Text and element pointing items
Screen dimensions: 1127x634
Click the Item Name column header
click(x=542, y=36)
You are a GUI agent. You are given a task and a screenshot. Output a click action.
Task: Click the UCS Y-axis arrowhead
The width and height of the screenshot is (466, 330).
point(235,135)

▶ _WRITTEN REQUEST_
Copy every line of the items above verbatim, preserving their order and line breaks.

▶ _COMPLETE ANSWER_
Screen dimensions: 1127x634
Click the Item Name column header
click(x=542, y=36)
You are a GUI agent. You are given a task and a screenshot. Output a click action.
Task: Click the UCS Y-axis arrowhead
The width and height of the screenshot is (466, 330).
point(235,135)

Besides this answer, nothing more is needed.